Tatel offered a useful analogy at the Mazars argument: If Congress were investigating whether to bolster federal antitrust laws because it believed that they were insufficient to constrain big tech companies, no one would doubt its power to investigate Facebook’s compliance with existing antitrust laws. This would be true even if that investigation had the potential to uncover whether that company had violated current antitrust law.
Finally, Trump’s attorney made one additional argument: that every potential piece of legislation that might limit the president’s conflicts of interest or require the president to disclose his financial holdings would amount to a prerequisite to holding the office of president that would violate Article II, Section 1, Clause 1 of the Constitution—which delineates the qualifications for that office. This far-reaching proposition has no basis in Supreme Court case law, as an amicus brief my organization, the Constitutional Accountability Center, filed in the case explains. Indeed, the only source that Trump’s attorneys offer in support of this sweeping constitutional rule is a Justice Department letter from 1974, and even that letter does not stand for the proposition that all laws requiring presidents to disclose finances or conflicts, set up a blind trust, or otherwise arrange their financial holdings in a certain way upon taking office are unconstitutional.
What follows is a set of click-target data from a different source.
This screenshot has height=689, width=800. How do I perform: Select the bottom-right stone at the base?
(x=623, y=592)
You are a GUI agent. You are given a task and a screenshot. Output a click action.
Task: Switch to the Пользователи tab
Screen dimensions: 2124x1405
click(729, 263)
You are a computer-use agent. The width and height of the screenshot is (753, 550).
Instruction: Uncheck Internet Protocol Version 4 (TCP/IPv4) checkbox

Indeed, under Trump’s argument, even the Ethics in Government Act as it currently exists would apparently be unconstitutional as applied to the president, despite every previous president to whom it applied having complied with it. That’s simply not right.
Judge Neomi Rao, the third judge on the panel, was the only judge that seemed to be skeptical of the Oversight Committee’s power to bring these subpoenas. However, her questions focused mainly on whether the full House had properly authorized the Oversight Committee to issue these subpoenas, perhaps indicating that even she did not believe that Congress lacked a legitimate legislative basis for this investigation.
In short, if Trump’s attorneys prevail in Mazars, the effects would not be limited to this case alone. Such a ruling would undermine congressional oversight as a critical component of our nation’s system of checks and balances. And it would undermine Congress as an institution, as well as our tripartite system of government more broadly. Thankfully, the D.C. Circuit appeared to be skeptical of Trump’s far-reaching arguments.